* _TASK INSTRUCTIONS_
Beginning with the line below that contains "The width and height of the screenshot is (994, 408)." and ending with the line that contains "You are a computer-use agent. The height", copy every line exactly. Copy nothing else.

* _DATA RECORDS_

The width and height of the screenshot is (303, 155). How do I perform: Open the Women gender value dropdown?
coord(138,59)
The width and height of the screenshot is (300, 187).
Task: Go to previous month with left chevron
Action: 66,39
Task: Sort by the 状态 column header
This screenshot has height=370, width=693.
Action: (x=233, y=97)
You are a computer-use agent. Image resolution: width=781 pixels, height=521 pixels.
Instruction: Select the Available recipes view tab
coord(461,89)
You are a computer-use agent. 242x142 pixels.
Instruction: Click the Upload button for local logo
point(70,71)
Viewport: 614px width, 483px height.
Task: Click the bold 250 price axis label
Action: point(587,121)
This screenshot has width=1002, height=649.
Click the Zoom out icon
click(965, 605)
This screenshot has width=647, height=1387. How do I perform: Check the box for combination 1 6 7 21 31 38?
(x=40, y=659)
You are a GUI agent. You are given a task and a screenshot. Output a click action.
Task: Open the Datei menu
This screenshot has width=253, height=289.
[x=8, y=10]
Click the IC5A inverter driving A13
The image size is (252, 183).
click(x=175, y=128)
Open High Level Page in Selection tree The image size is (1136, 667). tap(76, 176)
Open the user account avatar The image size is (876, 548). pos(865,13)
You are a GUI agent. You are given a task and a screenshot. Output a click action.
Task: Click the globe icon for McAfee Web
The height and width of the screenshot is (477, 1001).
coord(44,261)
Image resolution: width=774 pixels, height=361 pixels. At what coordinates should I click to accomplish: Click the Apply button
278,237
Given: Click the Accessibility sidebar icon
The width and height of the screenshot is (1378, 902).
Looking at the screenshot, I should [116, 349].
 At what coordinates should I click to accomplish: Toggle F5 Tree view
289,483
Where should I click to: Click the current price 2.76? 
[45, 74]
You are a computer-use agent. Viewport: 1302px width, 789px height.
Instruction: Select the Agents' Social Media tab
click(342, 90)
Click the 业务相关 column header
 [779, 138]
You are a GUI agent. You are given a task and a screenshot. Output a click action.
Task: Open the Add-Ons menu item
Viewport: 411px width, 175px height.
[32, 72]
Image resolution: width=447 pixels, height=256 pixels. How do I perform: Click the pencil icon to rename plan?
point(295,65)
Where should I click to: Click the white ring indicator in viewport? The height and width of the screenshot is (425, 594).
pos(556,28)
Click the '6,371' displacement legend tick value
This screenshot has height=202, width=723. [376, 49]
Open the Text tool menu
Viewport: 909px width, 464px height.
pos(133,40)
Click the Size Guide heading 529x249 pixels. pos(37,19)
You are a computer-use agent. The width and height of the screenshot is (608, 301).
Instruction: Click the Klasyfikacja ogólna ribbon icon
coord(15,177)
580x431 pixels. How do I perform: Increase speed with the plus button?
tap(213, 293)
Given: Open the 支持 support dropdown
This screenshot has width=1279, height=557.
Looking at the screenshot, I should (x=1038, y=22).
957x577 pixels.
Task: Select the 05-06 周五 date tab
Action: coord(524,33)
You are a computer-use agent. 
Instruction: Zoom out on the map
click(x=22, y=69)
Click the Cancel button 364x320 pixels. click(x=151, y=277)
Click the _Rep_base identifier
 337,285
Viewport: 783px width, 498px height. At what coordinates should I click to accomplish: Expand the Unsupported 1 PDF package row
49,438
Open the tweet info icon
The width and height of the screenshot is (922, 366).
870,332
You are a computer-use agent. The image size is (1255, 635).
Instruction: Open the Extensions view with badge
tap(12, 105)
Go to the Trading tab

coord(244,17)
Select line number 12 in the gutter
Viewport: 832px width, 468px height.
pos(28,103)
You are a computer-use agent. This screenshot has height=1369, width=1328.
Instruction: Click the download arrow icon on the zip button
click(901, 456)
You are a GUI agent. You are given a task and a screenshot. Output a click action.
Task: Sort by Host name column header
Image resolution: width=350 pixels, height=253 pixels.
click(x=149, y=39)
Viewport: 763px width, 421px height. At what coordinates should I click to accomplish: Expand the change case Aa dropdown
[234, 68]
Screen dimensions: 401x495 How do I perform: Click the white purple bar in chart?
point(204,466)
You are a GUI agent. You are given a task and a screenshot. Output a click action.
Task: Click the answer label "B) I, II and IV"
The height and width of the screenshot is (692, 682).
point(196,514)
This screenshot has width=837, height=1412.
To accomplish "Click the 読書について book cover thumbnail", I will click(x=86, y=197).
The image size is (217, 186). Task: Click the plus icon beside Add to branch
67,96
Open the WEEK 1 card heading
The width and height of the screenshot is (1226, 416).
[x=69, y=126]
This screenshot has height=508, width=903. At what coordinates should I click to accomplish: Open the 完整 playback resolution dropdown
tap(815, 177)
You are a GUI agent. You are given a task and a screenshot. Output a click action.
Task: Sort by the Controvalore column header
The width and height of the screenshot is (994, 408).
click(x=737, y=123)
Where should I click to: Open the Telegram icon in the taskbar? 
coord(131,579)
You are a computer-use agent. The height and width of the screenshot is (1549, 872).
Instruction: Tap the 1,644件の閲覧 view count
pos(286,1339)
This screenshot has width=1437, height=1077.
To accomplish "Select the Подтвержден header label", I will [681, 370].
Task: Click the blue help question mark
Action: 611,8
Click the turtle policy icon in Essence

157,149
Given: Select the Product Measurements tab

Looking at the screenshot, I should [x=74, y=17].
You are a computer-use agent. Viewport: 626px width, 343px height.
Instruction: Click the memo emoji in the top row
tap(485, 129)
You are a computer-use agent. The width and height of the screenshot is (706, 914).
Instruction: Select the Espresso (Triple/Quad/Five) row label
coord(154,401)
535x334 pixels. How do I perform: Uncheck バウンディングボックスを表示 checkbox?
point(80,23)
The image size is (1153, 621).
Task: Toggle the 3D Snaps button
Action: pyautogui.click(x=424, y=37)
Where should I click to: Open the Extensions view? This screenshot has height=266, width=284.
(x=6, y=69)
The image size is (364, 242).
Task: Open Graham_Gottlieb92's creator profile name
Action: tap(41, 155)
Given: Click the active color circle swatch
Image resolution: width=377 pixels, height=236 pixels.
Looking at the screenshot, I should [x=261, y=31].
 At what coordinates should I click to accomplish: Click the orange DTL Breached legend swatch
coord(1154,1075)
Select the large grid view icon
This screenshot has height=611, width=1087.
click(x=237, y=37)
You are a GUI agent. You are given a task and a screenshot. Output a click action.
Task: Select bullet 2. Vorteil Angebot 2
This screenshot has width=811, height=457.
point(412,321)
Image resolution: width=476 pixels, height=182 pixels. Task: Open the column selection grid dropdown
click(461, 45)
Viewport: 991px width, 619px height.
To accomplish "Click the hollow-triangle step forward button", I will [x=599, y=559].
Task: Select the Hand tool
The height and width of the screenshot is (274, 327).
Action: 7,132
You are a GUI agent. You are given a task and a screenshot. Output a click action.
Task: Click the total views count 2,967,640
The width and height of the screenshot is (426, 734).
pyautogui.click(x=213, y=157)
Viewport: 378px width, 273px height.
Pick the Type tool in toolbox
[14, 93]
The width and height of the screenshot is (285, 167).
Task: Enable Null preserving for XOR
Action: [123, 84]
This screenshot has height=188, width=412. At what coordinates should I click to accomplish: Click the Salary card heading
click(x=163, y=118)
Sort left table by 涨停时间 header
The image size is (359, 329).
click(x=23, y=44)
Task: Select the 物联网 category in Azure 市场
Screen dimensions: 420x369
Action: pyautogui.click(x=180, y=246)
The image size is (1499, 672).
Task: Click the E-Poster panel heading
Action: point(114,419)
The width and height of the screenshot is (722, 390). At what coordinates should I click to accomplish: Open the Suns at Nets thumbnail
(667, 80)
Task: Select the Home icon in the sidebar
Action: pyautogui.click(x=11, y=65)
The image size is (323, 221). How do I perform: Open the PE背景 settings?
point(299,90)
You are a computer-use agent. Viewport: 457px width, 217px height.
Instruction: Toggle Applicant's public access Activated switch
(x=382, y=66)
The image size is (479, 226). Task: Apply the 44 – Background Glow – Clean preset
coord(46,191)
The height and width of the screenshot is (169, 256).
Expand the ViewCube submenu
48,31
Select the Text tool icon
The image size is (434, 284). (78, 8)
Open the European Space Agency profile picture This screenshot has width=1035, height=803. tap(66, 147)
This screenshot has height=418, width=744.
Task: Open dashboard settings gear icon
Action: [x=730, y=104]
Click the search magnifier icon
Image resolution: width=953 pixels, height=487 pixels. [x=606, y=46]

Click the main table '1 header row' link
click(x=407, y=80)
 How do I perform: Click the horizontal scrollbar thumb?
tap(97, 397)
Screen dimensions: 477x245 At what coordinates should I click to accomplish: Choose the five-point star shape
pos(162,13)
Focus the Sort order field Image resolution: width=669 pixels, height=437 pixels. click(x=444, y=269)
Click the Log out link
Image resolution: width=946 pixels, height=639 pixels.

* _SOLUTION_
The width and height of the screenshot is (994, 408).
click(x=737, y=123)
Where should I click to: Open the Telegram icon in the taskbar? 
coord(131,579)
You are a computer-use agent. The height and width of the screenshot is (1549, 872).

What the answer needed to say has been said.